» **Text section**

This press release is addressed only (i) to persons located outside the United Kingdom, (ii) to investment professionals as defined in Article 19(5) of the Financial Services and Markets Act 2000 (Financial Promotion) Order 2005 (the "Order"), (iii) to people designated by Article 49(2) (a) to (d) of the Order or (iv) to any other person to whom this press release could be addressed pursuant to applicable law (the persons mentioned in paragraphs (i), (ii), (iii) and (iv) all deemed relevant persons ("Relevant Persons"). The Bonds and, if applicable, the shares of GENFIT to be delivered upon exercise of the conversion rights (the "Financial Instruments") are intended only for Relevant Persons and any invitation, offer of contract related to the subscription, tender, or acquisition of the Financial Instruments may be addressed and/or concluded only with Relevant Persons. All persons other than Relevant Persons must abstain from using or relying on this document and all information contained therein.
This press release is not a prospectus which has been approved by the Financial Services Authority or any other United Kingdom regulatory authority for the purposes of Section 85 of the Order.

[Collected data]
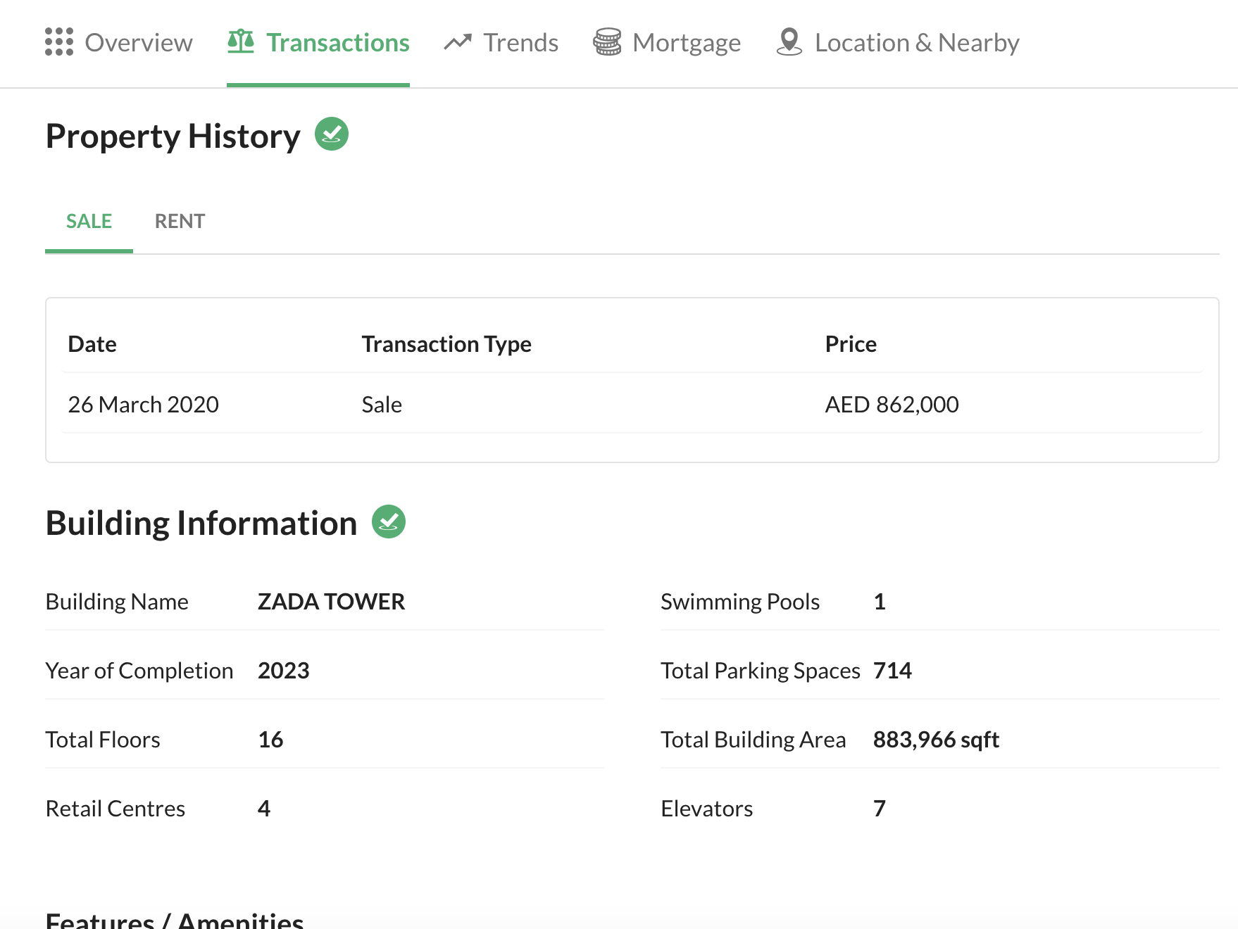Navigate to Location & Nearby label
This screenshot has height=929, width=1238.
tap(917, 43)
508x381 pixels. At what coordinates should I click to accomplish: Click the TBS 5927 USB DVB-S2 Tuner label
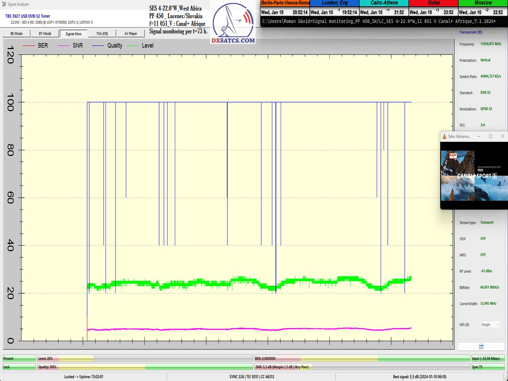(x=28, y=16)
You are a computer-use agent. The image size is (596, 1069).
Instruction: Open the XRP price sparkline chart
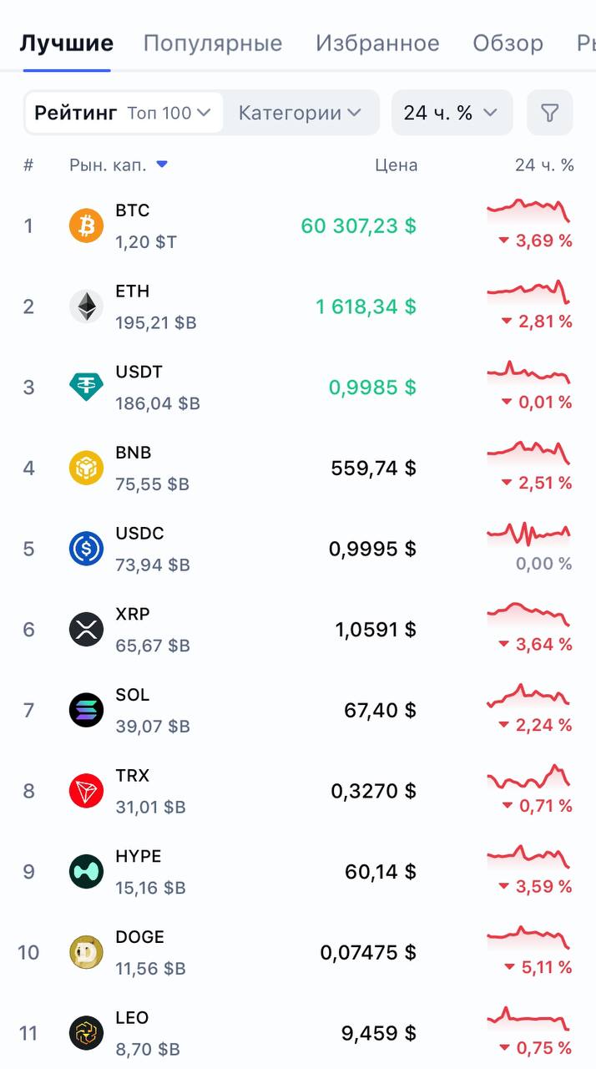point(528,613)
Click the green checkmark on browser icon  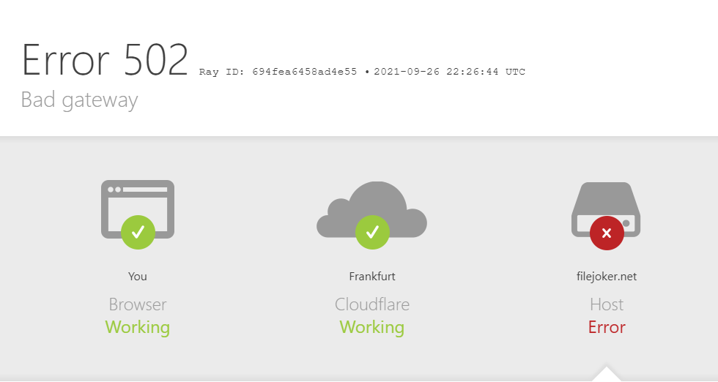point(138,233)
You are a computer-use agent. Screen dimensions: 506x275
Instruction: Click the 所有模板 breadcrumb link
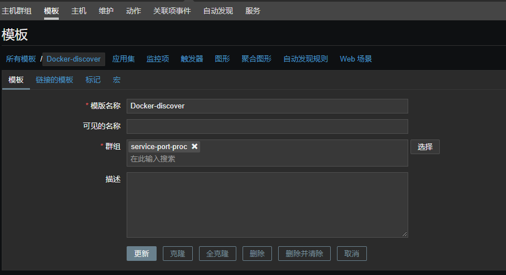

» **Work task A**
Extract from the disclaimer the part that opens with the words containing "This press release is not" and closes with "of the Order.".
» **Work task B**
Answer these questions using facts the disclaimer states:
(i) Where are investment professionals defined?
(ii) What must all persons other than Relevant Persons abstain from?
(iii) For the purposes of which section does the disclaimer say the press release is not an approved prospectus?

» **Answer section A**
This press release is not a prospectus which has been approved by the Financial Services Authority or any other United Kingdom regulatory authority for the purposes of Section 85 of the Order.

» **Answer section B**
(i) In Article 19(5) of the Financial Services and Markets Act 2000 (Financial Promotion) Order 2005.
(ii) Using or relying on the document and all information contained in it.
(iii) Section 85 of the Order.